Adzan subuh menyelinap di gelapnya malam. Menyusup masuk ke telinga insan


yang sebagian besar masih tenggelam dalam lelap tidurnya. Untungnya Amran
mampu terjaga dari tidurnya. Bangkit menuju ke surau yang ada di rumah Haji
Wahid.

Sudah seminggu sejak hajatan lamaran Minah. Tidak ada kabar lagi yang sampai
ke telinganya. Apa kabar Minah, apa yang terjadi di sana.

"Assalaamualaikum warohmatullah …"

"Assalaamualaikum warohmatullah …"

Imam sholat mengakhiri jamaah sholat subuh. Amran pun mengikuti salam
dengan setengah kaget. Aduh, kok tiba-tiba sudah salam. Demikian batinnya
menyesali lamunan di tengah sholatnya. Beristighfar dalam rangkaian wirid dan
doa bada sholat. Setelah itu bergegas ia pulang ke rumah.
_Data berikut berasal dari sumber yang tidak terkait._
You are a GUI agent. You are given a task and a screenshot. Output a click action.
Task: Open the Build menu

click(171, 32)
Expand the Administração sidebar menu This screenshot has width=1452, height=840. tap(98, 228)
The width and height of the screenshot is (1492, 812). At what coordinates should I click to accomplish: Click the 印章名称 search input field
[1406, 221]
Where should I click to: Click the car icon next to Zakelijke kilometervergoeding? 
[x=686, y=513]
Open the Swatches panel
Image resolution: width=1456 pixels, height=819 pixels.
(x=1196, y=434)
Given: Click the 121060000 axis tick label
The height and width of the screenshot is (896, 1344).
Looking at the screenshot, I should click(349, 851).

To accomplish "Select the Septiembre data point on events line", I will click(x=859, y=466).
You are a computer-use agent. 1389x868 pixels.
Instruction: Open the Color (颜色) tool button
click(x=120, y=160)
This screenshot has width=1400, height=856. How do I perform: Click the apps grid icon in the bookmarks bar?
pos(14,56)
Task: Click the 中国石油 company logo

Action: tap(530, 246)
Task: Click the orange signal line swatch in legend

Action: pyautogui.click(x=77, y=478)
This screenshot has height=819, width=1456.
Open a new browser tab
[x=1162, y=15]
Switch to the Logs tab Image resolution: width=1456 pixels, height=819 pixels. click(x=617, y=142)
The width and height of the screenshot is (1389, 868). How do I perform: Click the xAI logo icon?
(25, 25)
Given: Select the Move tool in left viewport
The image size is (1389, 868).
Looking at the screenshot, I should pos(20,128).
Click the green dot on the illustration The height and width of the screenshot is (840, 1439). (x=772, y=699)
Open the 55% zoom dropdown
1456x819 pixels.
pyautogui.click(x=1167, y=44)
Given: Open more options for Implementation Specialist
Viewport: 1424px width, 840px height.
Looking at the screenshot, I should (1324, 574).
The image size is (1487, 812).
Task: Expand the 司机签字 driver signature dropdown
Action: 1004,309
Di depan rumah sudah menunggu Yanto dengan dua cangkir kopi yang masih
nampak panas. Yanto sangat menyayangi adiknya. Dia tidak berhasil lulus SMA.
Kelas dua sudah harus berhenti. Kematian orang tua mereka dalam sebuah
perjalanan ke kota menyebabkan Yanto harus bekerja. Demi memenuhi
kebutuhan hidupnya, dan tentu saja kebutuhan sekolah adiknya.

"Duduk sini, Ran"

"Iya mas"

Amran segera beranjak duduk di samping kakaknya. Kopi dari cangkir yang
belum diminum segera diambilnya. Dihirup sejenak aroma yang dikeluarkan
untuk selanjutnya diseruput pelan-pelan.

"Ran, kamu harus terus sekolah. Mas yang akan berjuang memikirkan biayanya.
Kamu harus jadi orang. Kamu harapan Mas satu-satunya. Jangan sampai hanya
tuntas SMA"

"Tapi Mas, biaya hid…"

"Sudah". Yanto memotong ucapan Amran. "Kamu nggak usah mikir


macam-macam. Fokus-mu itu satu. Siapin segala hal untuk UMPTN-mu. Jangan
sampai gagal".

"Baik Mas", jawab Amran singkat.

Amran tahu betul kakaknya sangat keras kepala. Kalau sudah kemauannya, maka
jangan harap bisa menang. Namun ada rasa gembira di hatinya. Wajahnya
nampak berseri. Membayangkan akan segera kuliah di kampus yang
diinginkannya. IPB.

Tak seberapa lama, Yanto berdiri. Sambil mewanti-wanti kembali adiknya untuk
Fokus. Tinggallah Amran sendiri ditemani cangkir kopi yang masih dipegangnya.
Belum habis isinya. Masih dapat menemani Amran melanglang buana ke alam
pikiran yang tiada ujungnya.

Tiba-tiba terlintas wajah Minah. Gadis ayu desa sebelah. Yang sedang menunggu
waktu. Untuk secara resmi segera menjadi Nyonya Hendra.